Patients who were diabetic and diagnosed with acute coronary syndromes were 40 percent less likely to suffer a myocardial infarction if they were treated with prasugrel vs. clopidogrel, according to a sub-group analysis of the TRITON-TIMI 38 trial (8.2 percent vs. 13.2 percent, p<0.001). In addition, according to this same analysis, the combined rate of cardiovascular death, non-fatal myocardial infarction and non-fatal stroke was reduced by 30 percent in diabetes patients treated with prasugrel compared to those treated with clopidogrel (12.2 percent vs. 17.0 percent, p<0.001). In patients without diabetes, there was also improvement in outcomes with prasugrel, with the primary endpoint occurring in 9.2 percent of patients treated with prasugrel and 10.6 percent of patients treated with clopidogrel (p=0.02).

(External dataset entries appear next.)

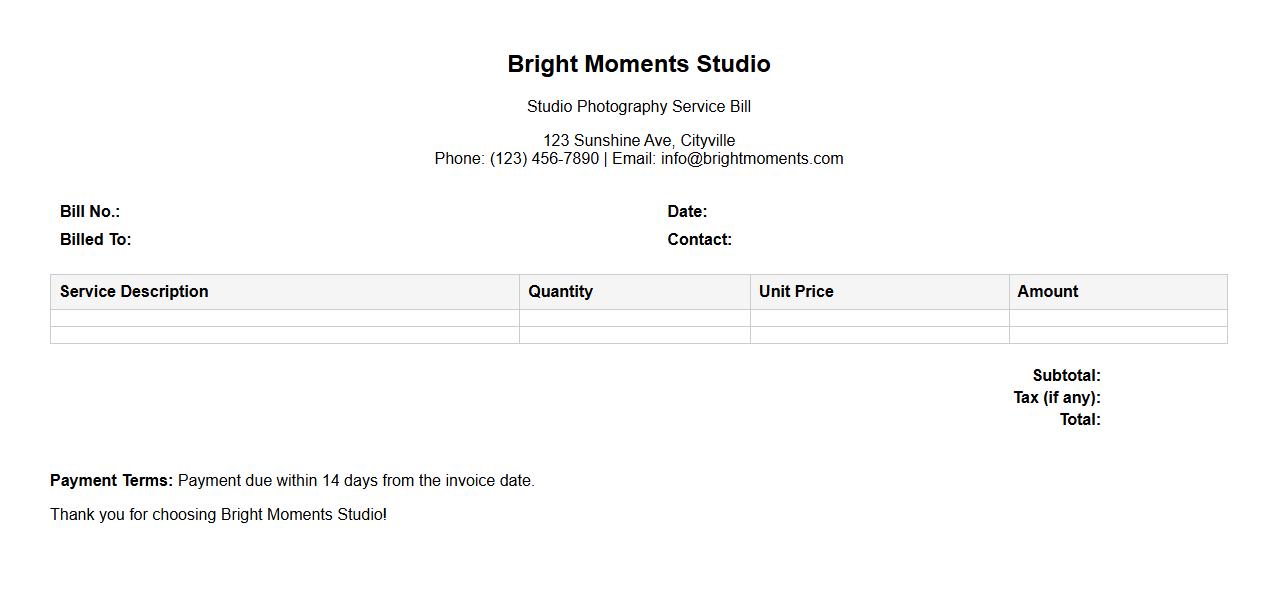Click the Bill No. label

pos(90,212)
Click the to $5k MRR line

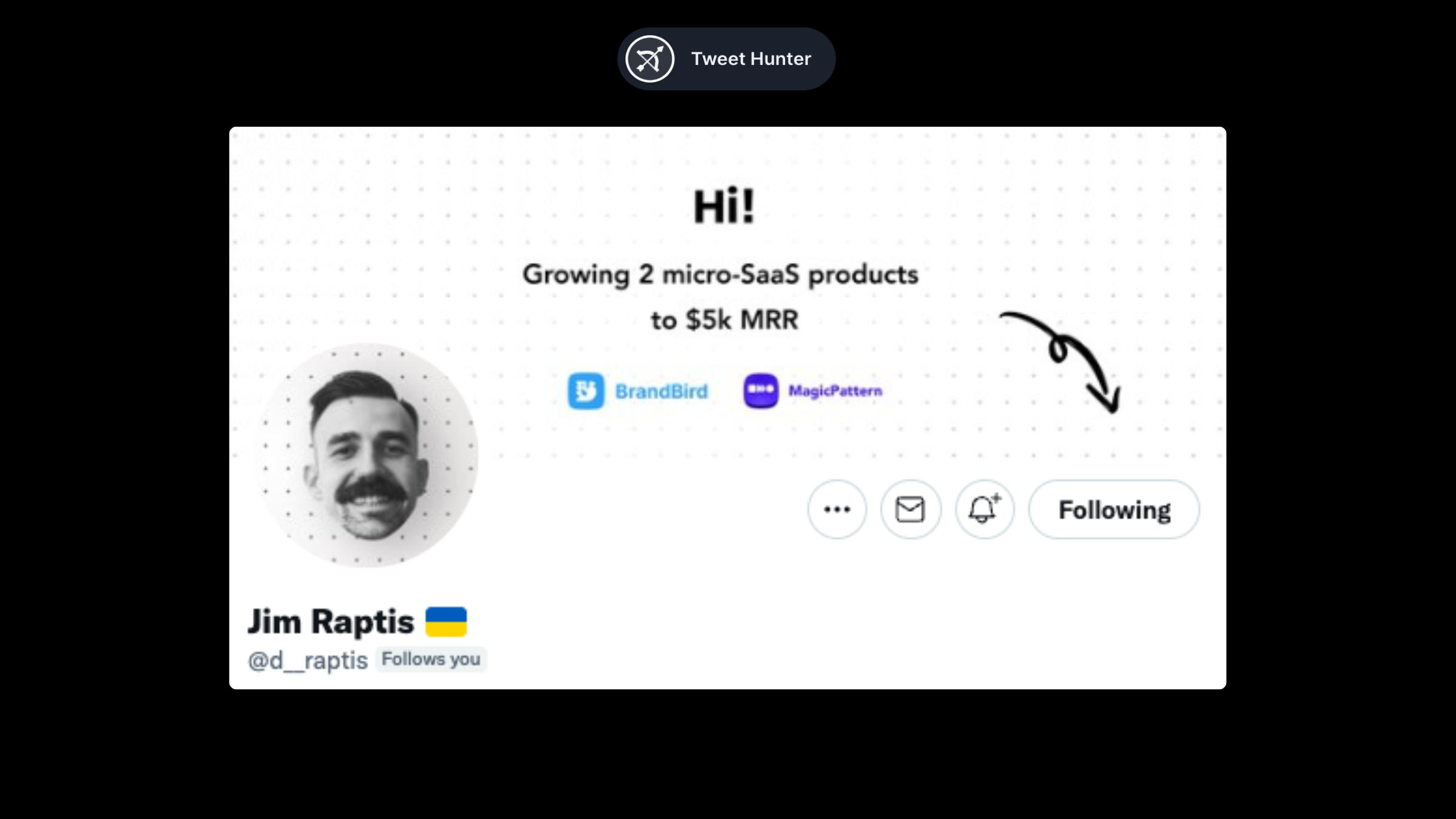[724, 320]
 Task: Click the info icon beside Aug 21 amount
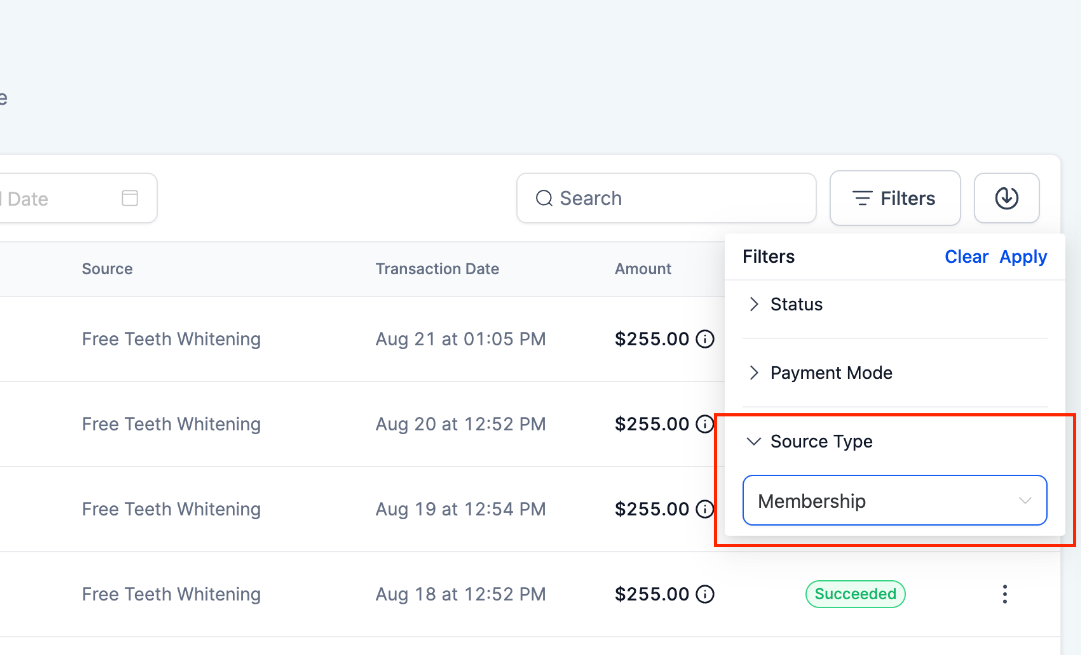pos(706,339)
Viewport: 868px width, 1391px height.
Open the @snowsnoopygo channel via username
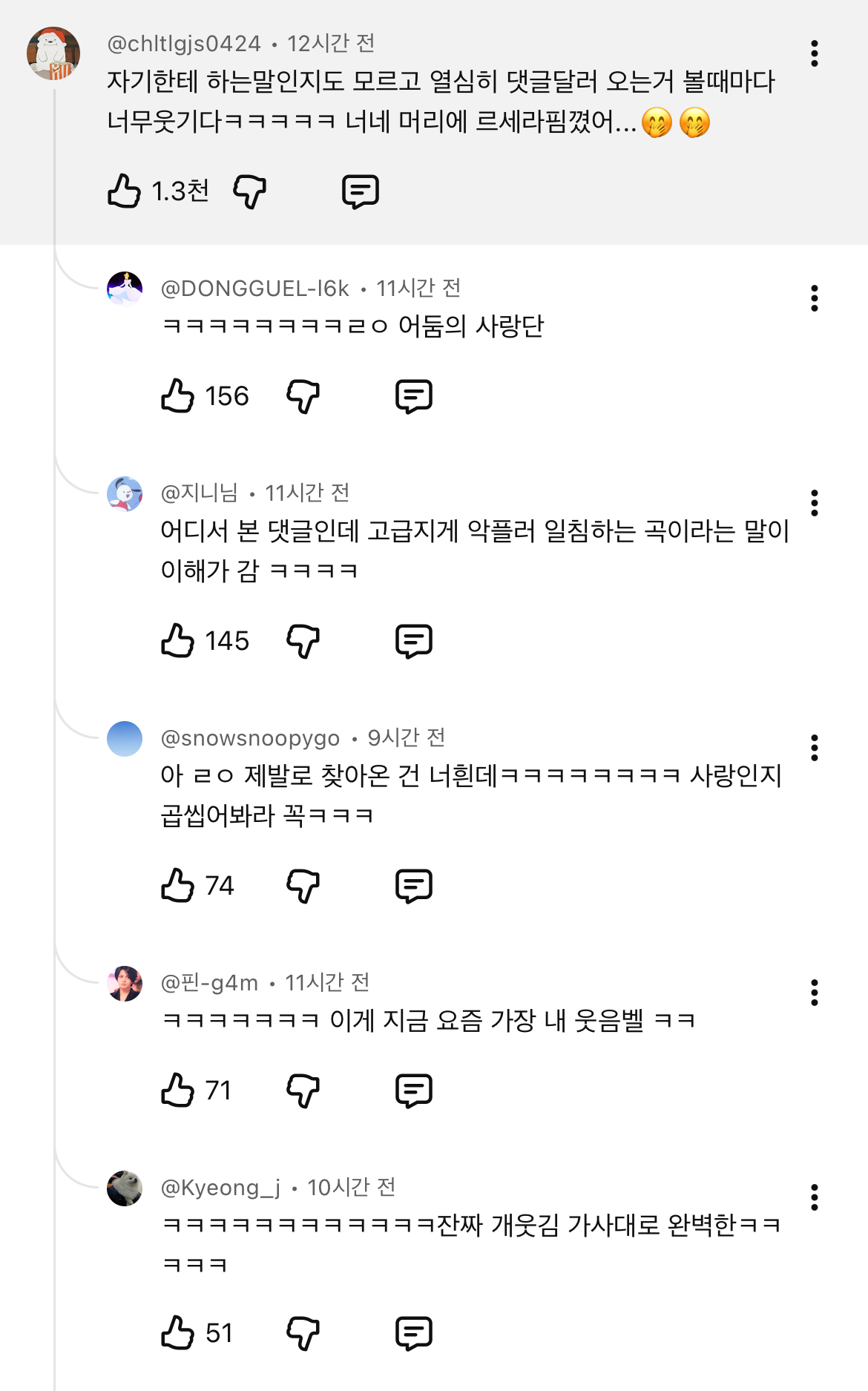pos(250,738)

The diabetic sub-group analysis was presented by Stephen Wiviott, M.D., Assistant Professor of Medicine at Harvard Medical School and investigator with the Thrombolysis in Myocardial Infarction (TIMI) Study Group, Brigham & Women's Hospital, Boston, USA, at the Congress of the European Society of Cardiology (ESC) in Munich, Germany. In addition, the manuscript was simultaneously published online in Circulation, the medical journal of the American Heart Association.

"The results observed from this sub-group analysis showed that antiplatelet therapy with prasugrel resulted in significantly greater reduction of cardiovascular events among patients with diabetes when compared to those who were treated with clopidogrel," said Wiviott.

The reduction of cardiovascular events was consistent across the sub-group of diabetes patients regardless of diabetic therapies (insulin versus no insulin). The study showed a significant relative risk reduction in the primary endpoint of cardiovascular death, non-fatal heart attack and non-fatal stroke with prasugrel, 37 percent for insulin treated and 26 percent (p=0.001) for non-insulin treated diabetics. There was also a significantly lower rate of stent thrombosis among diabetes patients treated with prasugrel, resulting in a 48 percent relative risk reduction in stent thrombosis compared with clopidogrel (3.6 percent vs. 2.0 percent, p=0.007).

"These findings are interesting in view of previous studies that showed higher levels of platelet aggregation in insulin-treated diabetes patients after dual antiplatelet therapy compared to diabetes patients not treated with insulin," said Dr. Wiviott.

The main TRITON-TIMI 38 clinical trial, previously published in the New England Journal of Medicine in November 2007 (Vol. 357, No. 20), compared prasugrel with clopidogrel in patients with ACS undergoing percutaneous coronary intervention (PCI). In the primary analysis of the trial, prasugrel reduced the risk of the composite endpoint of cardiovascular death, heart attack or stroke by 19 percent, with an increased risk of major bleeding compared with clopidogrel (2.4 percent vs. 1.8 percent).

In this sub analysis, the rates of major bleeding events were similar for prasugrel (2.5 percent) and clopidogrel (2.6 percent) among patients with diabetes, regardless of diabetes therapies (insulin versus no insulin).